Les médicaments dits du quotidien occupent une place singulière. Le paracétamol, l’ibuprofène ou l’aspirine sont perçus comme des alliés fiables, accessibles, presque domestiques. Cette banalisation favorise une forme d’oubli : celle du contexte, de la dose, de la durée et des associations. Or, c’est précisément là que le risque peut apparaître. Le même produit qui soulage peut, dans certaines conditions, fragiliser un organe, déséquilibrer une fonction ou entraîner une hospitalisation évitable.

La pharmacologie rappelle une vérité fondamentale : chaque substance active agit sur des mécanismes biologiques complexes. Aucun médicament ne cible une seule fonction sans interagir, directement ou indirectement, avec d’autres systèmes. Les effets bénéfiques et indésirables obéissent à des logiques dose-dépendantes, variables selon l’âge, l’état de santé, le métabolisme ou les traitements déjà en cours. C’est ce fragile équilibre que l’on appelle la balance bénéfice-risque, au cœur de toute décision thérapeutique responsable.

Cette réalité n’est pas nouvelle. « Tout est poison, rien n’est poison : seule la dose fait le poison », écrivait Paracelse.
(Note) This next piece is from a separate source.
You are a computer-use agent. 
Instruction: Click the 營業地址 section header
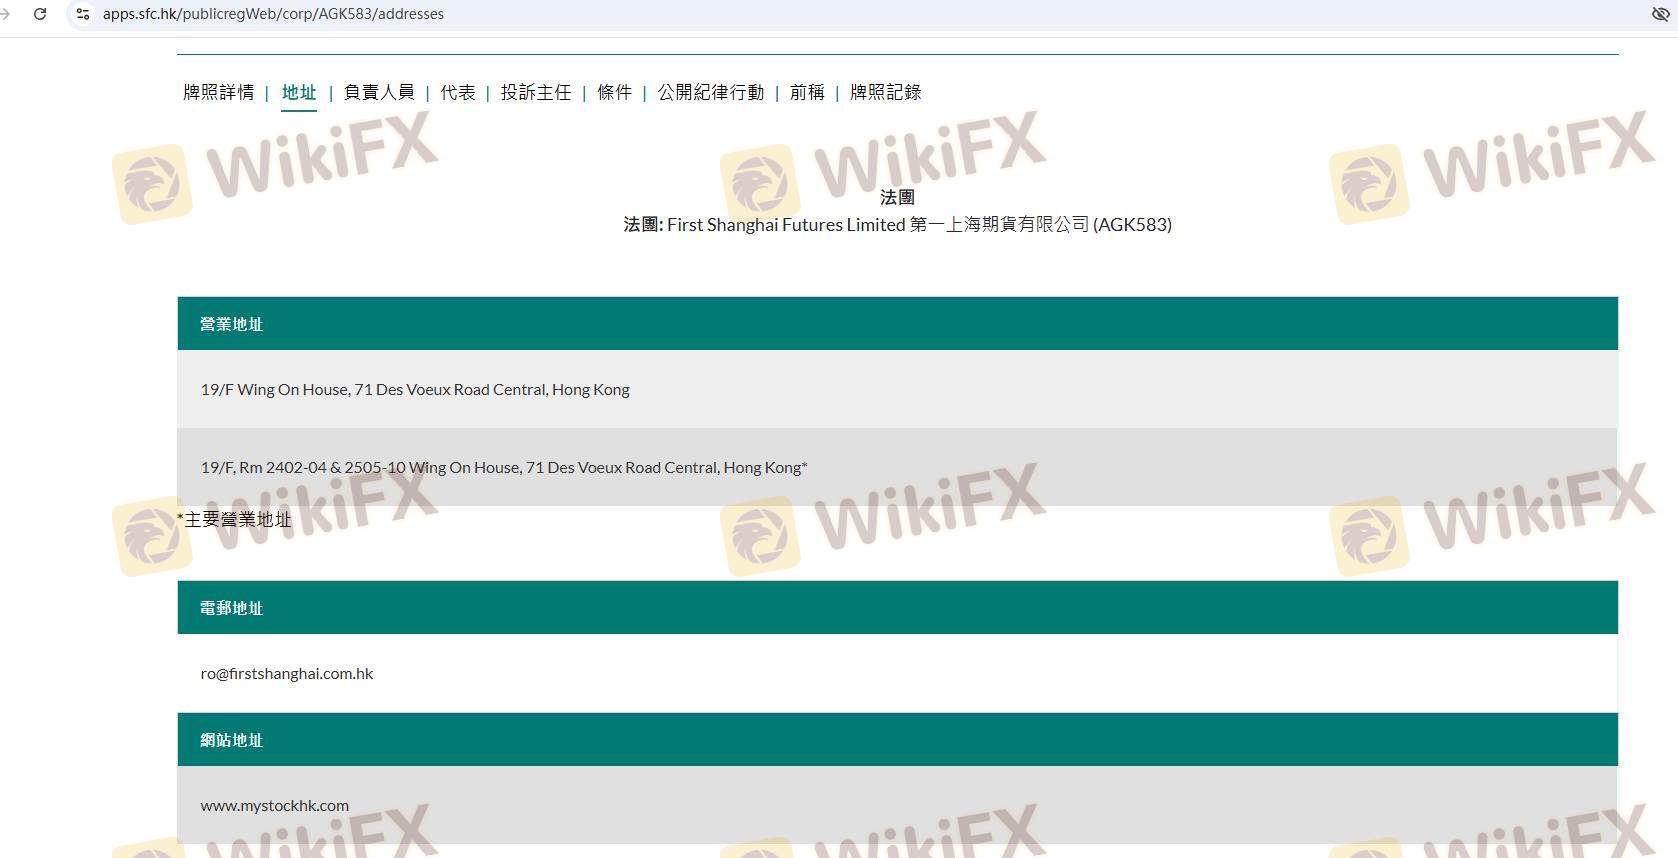[x=231, y=324]
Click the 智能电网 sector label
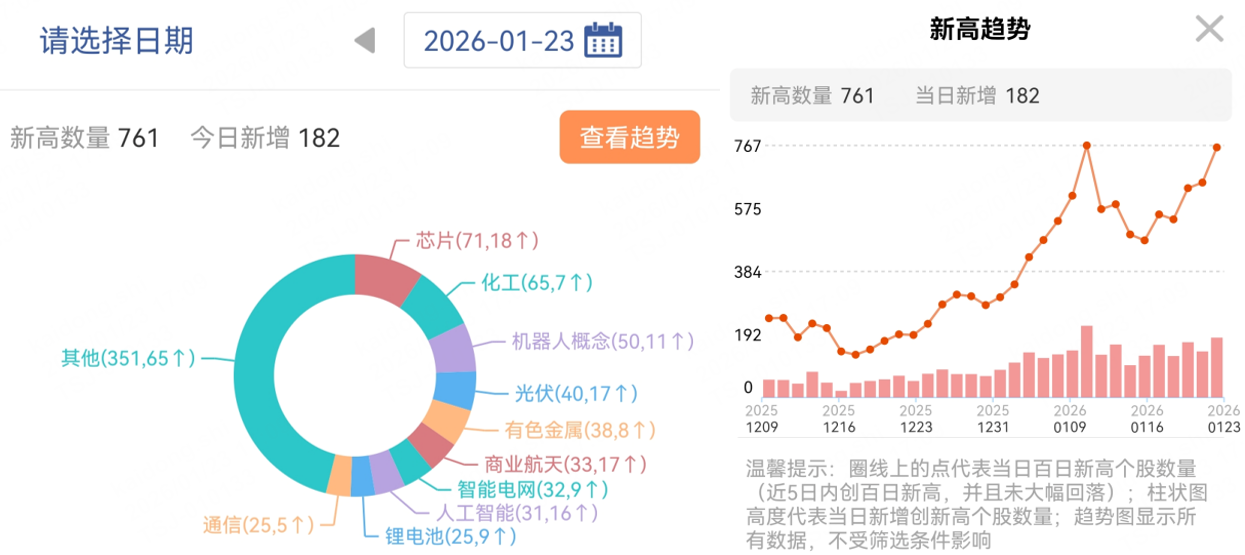 click(x=533, y=489)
Cette phrase, souvent citée, garde aujourd’hui une portée profondément actuelle. Elle rappelle que la dangerosité ne réside pas uniquement dans la substance elle-même, mais dans l’usage qui en est fait. Surdosage involontaire, cumul de médicaments contenant la même molécule, interaction avec des compléments alimentaires ou des plantes : les scénarios à risque sont rarement intentionnels. Ils naissent le plus souvent d’un manque d’information ou d’un excès de confiance.

Les conséquences peuvent être physiques, bien sûr : atteintes hépatiques, troubles digestifs, déséquilibres rénaux ou hémorragiques. Mais l’impact est aussi émotionnel. L’incompréhension face à un effet indésirable brutal peut générer peur, culpabilité et perte de confiance dans le système de soin. Il est pourtant essentiel de rappeler que ces situations ne traduisent pas une faute individuelle, mais un défaut de culture collective du médicament.
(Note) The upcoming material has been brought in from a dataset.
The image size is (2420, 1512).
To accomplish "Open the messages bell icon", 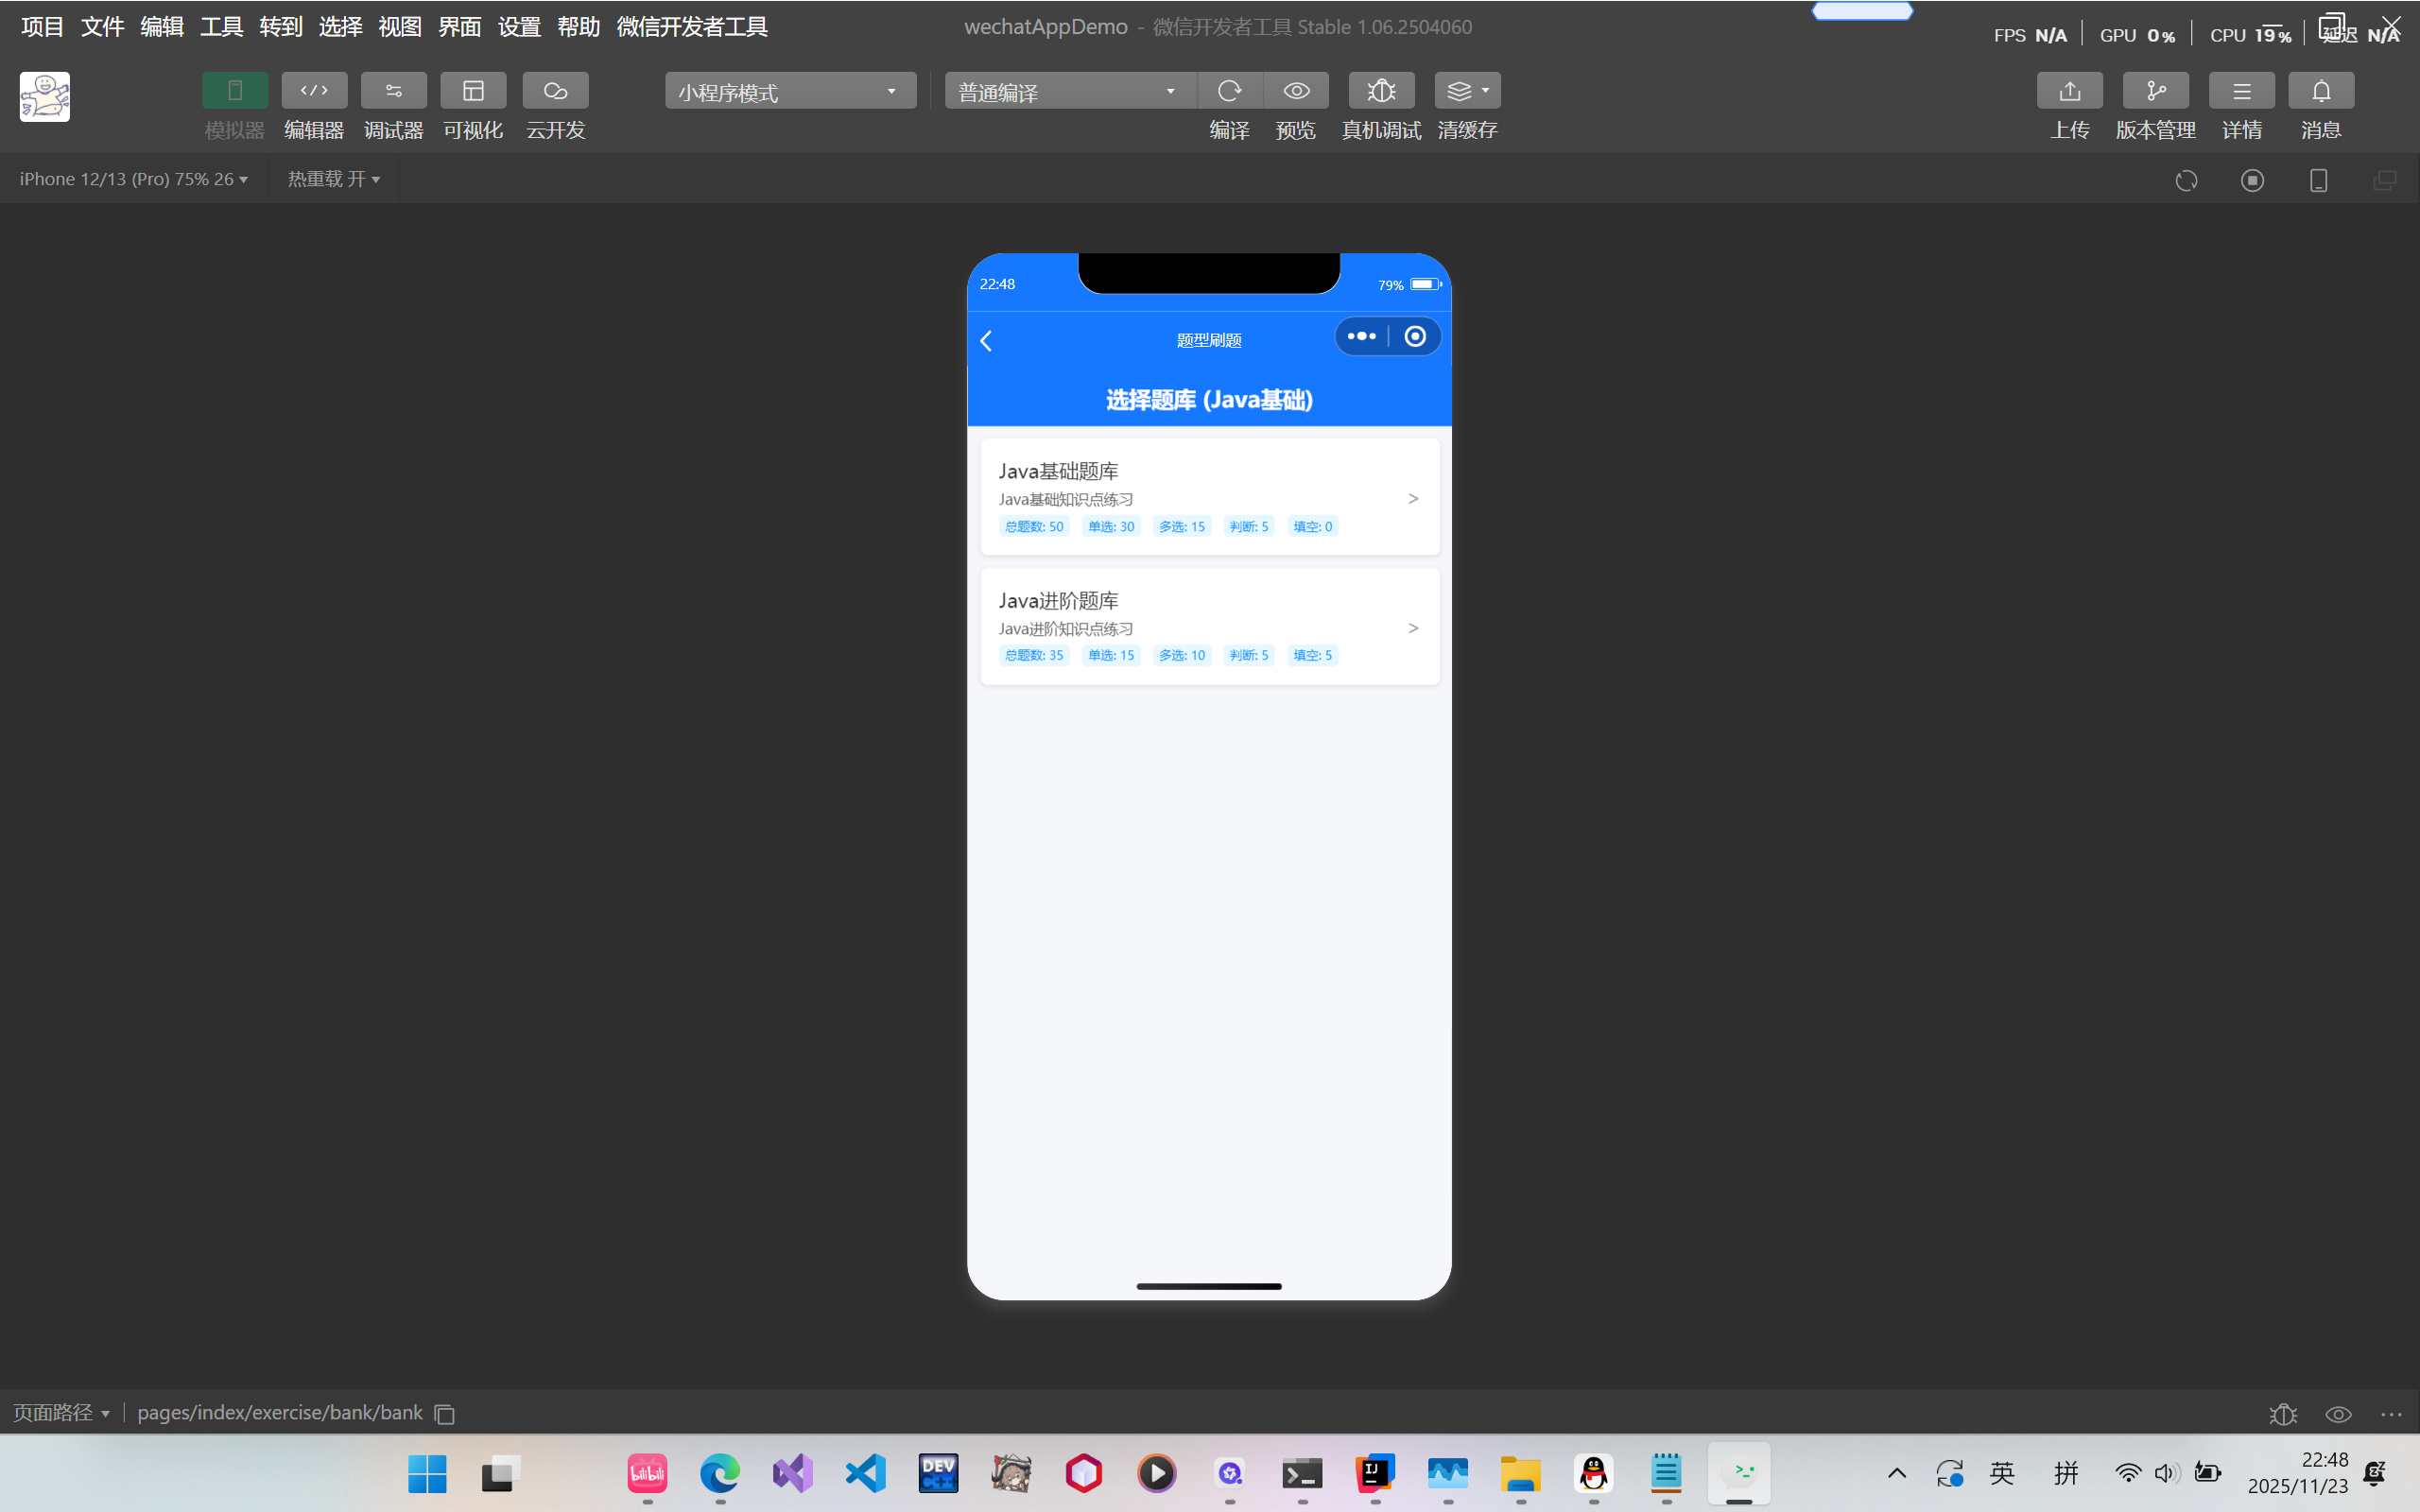I will [2320, 91].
Prévenir ces risques ne signifie pas renoncer à l’autonomie, bien au contraire. L’autonomie éclairée repose sur quelques repères simples : lire attentivement les notices, éviter les associations hasardeuses, signaler systématiquement tout traitement ou complément pris, même naturel, et demander conseil en cas de doute. Le rôle des professionnel·le·s de santé, et en particulier des pharmacien·ne·s, est central. Leur expertise permet de repérer des incohérences, d’alerter sans dramatiser et d’accompagner sans juger.

Il est également important d’élargir le regard aux produits souvent perçus comme inoffensifs : phytothérapie, compléments alimentaires, tisanes. Naturel ne signifie ni doux ni sans interaction. Certaines plantes peuvent modifier l’efficacité d’un traitement ou en augmenter la toxicité. Là encore, l’enjeu n’est pas l’interdiction, mais la cohérence et la transparence.

Chaque parcours de santé est singulier. Il n’existe pas de règle universelle, seulement des principes de vigilance, d’écoute de soi et de dialogue. Consulter un·e professionnel·le lorsque quelque chose interroge ou inquiète n’est ni un aveu de faiblesse ni une perte de contrôle. C’est un acte de responsabilité envers son propre corps.

Retrouver une relation juste au médicament, c’est accepter sa puissance sans la craindre, le considérer comme un outil de soin et non comme un produit de consommation ordinaire. C’est aussi cultiver une forme de patience et de discernement dans un monde qui valorise l’immédiateté. Bien utilisé, le médicament soutient. Mal compris, il peut blesser. Entre ces deux pôles, il existe un chemin de connaissance, de confiance et de prudence partagée.